Further to my Sunday Summary post, today I am reviewing Extracted by R R Haywood!
In 2061, a young scientist invents a time machine to fix a tragedy in his past. But his good intentions turn catastrophic when an early test reveals something unexpected: the end of the world.
A desperate plan is formed. Recruit three heroes, ordinary humans capable of extraordinary things, and change the future.
Safa Patel is an elite police officer, on duty when Downing Street comes under terrorist attack. As armed men storm through the breach, she dispatches them all.
‘Mad’ Harry Madden is a legend of the Second World War. Not only did he complete an impossible mission—to plant charges on a heavily defended submarine base—but he also escaped with his life.
Ben Ryder is just an insurance investigator. But as a young man he witnessed a gang assaulting a woman and her child. He went to their rescue, and killed all five.
Can these three heroes, extracted from their timelines at the point of death, save the world?
In 2061 the time machine is created. During testing it is discovered if time is allowed to follow its course, the world will end in 2111.
In order to save the world three of the best human beings ever to have existed are extracted from the point of their death; Mad Harry Madden is rescued from his mission during the Second World War in 1943, Ben Calshott is extracted during an attack on the London Underground in 2015 and Safa Patel is retrieved whilst defending the Prime Minister in 2020.
It was refreshing to read a completely different genre for a change. I think the last time I read a true science fiction book was when I read War of the Worlds by H. G. Wells. That also happens to be the first book I downloaded on my first Kindle, ever. To my mind time travel is a subject that can get very complicated very quickly, and thankfully, so far this book was not difficult to follow. Equally there were elements of this book that I found disappointing, which I will go further into below.

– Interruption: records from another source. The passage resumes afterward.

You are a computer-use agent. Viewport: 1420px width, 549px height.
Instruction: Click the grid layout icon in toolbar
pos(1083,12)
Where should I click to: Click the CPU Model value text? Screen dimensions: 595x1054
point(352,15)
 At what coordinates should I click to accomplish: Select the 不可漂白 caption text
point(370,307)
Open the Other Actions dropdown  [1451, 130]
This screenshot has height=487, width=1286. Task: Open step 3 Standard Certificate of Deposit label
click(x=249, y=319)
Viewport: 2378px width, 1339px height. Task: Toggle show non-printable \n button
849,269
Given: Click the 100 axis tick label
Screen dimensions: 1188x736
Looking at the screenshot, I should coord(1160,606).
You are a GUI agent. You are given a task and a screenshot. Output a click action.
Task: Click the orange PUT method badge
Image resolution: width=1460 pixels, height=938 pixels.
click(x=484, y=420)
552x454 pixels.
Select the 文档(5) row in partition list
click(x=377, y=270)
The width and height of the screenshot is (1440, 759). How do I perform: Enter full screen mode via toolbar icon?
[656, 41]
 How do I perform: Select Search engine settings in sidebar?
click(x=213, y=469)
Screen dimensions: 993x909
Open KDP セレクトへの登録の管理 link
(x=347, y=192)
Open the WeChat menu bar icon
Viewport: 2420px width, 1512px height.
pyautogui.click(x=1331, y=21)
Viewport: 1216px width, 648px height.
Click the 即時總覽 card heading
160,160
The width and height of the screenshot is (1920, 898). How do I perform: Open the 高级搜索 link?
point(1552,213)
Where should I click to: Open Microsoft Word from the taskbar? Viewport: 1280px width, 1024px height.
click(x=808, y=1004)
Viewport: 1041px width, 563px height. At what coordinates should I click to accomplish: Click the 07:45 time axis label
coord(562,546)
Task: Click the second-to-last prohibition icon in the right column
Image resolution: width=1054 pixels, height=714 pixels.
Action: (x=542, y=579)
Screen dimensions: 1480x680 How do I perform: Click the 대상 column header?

I prefer books written in third person by default, but I found the perspectives between the three characters switched sporadically. I understand that during times of action you want the narration to be punchy and have impact, and of course all three characters will have their own perspective of what is going on, but I feel more structure could have been applied so that the point of view of the text didn’t change so frequently and unexpectedly.
I also found the book lacked the amount of progress I was expecting from it. In essence, our three heroes are tasked with locating the point in time at which the end of the world was made inevitable and have to change it. If you don’t mind me saying, this is a pretty big task. To my mind this first book spent too much time focusing on the personal developments of the characters following their extraction and as a consequence the plot was underdeveloped.
That isn’t to say I won’t be continuing to read the trilogy. What has been written is perfectly readable, if not the finest piece of literature I have ever read. This series has a lot of potential and now I have invested into the characters so much, I want to see how they achieve this seemingly impossible task.
What I will say of R R Haywood’s writing is that the time travel element is explained well. I always knew who was where and when, and even when there are a couple of overlaps I was clear as to who is where and what their purpose is at that time. As I mentioned before, it is a subject that can get very confusing very quickly, but I felt this was handled very well.